_Problem description:_
Revise the records starting at the line containing "Open the Discover" and stopping after the line containing "pos(1530,333)": replace "checkbox" with "check box", change nothing else, and write out only those lines.

───── Records supplied

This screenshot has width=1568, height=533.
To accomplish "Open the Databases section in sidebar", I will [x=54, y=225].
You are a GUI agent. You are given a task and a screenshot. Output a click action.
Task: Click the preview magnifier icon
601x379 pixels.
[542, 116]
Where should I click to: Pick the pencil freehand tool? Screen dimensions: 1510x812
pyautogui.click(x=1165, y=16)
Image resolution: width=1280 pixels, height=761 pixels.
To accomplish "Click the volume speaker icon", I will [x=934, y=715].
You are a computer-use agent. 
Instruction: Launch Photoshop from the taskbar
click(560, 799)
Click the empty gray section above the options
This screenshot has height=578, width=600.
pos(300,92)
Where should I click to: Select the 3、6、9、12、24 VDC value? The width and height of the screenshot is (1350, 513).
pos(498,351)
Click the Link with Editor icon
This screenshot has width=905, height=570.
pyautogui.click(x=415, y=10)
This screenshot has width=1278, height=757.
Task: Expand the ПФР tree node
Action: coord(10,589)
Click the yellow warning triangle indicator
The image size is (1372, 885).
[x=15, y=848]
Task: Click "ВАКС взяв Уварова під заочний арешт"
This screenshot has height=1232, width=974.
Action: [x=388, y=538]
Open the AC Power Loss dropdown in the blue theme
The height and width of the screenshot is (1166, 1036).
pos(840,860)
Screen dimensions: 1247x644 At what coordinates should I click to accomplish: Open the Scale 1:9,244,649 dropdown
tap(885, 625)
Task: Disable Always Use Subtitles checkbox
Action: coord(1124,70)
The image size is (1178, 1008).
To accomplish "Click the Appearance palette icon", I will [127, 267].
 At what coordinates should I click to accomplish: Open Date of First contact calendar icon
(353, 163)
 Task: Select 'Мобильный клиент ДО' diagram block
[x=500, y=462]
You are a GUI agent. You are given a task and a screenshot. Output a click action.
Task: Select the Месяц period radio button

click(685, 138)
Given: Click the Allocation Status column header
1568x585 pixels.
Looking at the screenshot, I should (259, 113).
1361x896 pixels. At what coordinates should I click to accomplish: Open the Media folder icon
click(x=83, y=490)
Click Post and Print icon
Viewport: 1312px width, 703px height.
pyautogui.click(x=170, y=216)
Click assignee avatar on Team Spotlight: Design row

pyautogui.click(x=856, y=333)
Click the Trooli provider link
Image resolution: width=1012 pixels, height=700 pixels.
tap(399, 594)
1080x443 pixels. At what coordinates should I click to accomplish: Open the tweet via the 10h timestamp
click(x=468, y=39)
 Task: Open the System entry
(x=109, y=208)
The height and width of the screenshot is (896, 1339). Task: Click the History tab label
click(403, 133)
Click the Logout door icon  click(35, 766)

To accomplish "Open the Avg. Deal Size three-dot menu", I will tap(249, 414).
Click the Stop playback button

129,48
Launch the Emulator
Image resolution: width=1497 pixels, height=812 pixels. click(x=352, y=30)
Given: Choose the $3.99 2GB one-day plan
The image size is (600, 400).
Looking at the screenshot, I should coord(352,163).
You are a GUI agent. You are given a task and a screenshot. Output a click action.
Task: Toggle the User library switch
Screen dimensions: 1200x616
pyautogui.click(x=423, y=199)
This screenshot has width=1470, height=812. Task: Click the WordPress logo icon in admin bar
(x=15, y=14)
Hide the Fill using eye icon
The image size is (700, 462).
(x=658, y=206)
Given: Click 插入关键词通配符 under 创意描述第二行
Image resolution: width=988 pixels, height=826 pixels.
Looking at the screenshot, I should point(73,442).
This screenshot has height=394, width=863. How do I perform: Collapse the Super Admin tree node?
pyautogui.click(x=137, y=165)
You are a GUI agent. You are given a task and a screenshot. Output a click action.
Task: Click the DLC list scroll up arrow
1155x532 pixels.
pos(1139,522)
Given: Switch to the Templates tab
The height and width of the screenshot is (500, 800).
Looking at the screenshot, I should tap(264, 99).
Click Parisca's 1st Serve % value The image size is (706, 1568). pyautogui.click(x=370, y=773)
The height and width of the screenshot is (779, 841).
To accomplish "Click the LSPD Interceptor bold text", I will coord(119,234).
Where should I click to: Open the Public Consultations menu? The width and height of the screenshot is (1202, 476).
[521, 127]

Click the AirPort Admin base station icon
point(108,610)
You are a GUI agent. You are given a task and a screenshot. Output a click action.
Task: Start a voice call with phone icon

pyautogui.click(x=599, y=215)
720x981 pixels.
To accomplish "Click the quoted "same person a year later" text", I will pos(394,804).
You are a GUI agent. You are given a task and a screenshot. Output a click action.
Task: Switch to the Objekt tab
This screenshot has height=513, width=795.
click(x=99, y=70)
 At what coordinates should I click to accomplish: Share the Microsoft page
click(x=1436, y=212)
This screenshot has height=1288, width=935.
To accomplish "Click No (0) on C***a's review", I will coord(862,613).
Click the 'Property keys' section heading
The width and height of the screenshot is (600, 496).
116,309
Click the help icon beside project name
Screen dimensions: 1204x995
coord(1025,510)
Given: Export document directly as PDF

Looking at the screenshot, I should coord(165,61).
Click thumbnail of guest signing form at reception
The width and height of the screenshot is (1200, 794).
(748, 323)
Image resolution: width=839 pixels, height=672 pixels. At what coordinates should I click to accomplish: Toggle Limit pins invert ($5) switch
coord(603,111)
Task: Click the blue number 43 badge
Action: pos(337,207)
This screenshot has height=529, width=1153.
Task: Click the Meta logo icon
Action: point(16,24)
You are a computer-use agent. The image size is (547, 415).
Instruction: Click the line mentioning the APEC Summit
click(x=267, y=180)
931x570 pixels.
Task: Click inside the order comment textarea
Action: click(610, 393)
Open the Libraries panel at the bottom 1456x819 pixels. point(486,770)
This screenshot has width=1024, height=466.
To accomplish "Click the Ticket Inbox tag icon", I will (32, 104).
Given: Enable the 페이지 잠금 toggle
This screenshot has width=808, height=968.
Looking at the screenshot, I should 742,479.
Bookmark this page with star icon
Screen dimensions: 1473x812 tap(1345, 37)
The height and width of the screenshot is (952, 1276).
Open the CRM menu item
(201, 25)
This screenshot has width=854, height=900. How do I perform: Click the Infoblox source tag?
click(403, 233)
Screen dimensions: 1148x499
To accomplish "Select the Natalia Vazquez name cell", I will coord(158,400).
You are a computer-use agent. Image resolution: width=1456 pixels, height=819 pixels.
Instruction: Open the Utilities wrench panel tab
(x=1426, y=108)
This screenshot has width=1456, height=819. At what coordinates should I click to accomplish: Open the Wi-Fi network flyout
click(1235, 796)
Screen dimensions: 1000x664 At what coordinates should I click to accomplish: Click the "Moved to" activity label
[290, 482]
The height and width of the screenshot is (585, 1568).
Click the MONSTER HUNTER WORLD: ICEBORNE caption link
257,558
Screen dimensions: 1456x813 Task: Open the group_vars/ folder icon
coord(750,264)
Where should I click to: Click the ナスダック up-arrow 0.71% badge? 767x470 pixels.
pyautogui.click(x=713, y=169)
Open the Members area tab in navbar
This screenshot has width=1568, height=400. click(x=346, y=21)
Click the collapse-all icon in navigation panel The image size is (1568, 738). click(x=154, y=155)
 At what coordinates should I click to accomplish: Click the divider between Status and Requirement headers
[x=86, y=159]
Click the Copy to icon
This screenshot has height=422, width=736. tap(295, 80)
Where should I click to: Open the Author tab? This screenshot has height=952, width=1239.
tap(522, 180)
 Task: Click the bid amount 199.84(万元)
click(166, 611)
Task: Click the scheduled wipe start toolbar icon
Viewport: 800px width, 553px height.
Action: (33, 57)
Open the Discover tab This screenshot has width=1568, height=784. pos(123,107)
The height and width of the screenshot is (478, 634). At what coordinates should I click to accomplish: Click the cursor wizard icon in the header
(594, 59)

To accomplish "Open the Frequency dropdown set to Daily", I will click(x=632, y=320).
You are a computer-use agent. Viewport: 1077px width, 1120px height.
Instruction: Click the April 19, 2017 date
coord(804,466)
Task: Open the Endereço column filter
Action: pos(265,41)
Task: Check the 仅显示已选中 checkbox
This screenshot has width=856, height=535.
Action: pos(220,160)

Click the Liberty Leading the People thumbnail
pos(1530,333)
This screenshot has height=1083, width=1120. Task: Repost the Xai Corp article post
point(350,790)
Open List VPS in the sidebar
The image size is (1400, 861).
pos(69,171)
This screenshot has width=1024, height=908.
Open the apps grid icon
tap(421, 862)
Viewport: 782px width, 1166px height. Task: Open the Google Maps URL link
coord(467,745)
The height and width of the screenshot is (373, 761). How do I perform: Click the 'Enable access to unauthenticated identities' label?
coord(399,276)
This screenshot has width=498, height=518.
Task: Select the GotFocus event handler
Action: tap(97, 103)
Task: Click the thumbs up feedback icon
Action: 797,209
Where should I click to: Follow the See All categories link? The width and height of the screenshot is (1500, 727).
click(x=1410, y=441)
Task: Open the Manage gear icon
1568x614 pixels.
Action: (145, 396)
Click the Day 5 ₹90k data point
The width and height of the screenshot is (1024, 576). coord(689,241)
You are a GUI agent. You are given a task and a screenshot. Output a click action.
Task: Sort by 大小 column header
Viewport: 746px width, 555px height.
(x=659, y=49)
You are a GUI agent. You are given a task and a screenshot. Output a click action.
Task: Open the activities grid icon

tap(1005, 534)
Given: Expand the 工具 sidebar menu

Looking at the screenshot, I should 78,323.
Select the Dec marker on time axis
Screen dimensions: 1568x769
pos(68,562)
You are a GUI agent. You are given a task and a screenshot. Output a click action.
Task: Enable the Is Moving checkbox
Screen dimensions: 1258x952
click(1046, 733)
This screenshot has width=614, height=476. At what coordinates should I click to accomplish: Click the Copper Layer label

──────────

_Solved exercise:_
Open the Discover tab This screenshot has width=1568, height=784. pos(123,107)
The height and width of the screenshot is (478, 634). At what coordinates should I click to accomplish: Click the cursor wizard icon in the header
(594, 59)

To accomplish "Open the Frequency dropdown set to Daily", I will click(x=632, y=320).
You are a computer-use agent. Viewport: 1077px width, 1120px height.
Instruction: Click the April 19, 2017 date
coord(804,466)
Task: Open the Endereço column filter
Action: pos(265,41)
Task: Check the 仅显示已选中 check box
This screenshot has width=856, height=535.
Action: pos(220,160)

Click the Liberty Leading the People thumbnail
pos(1530,333)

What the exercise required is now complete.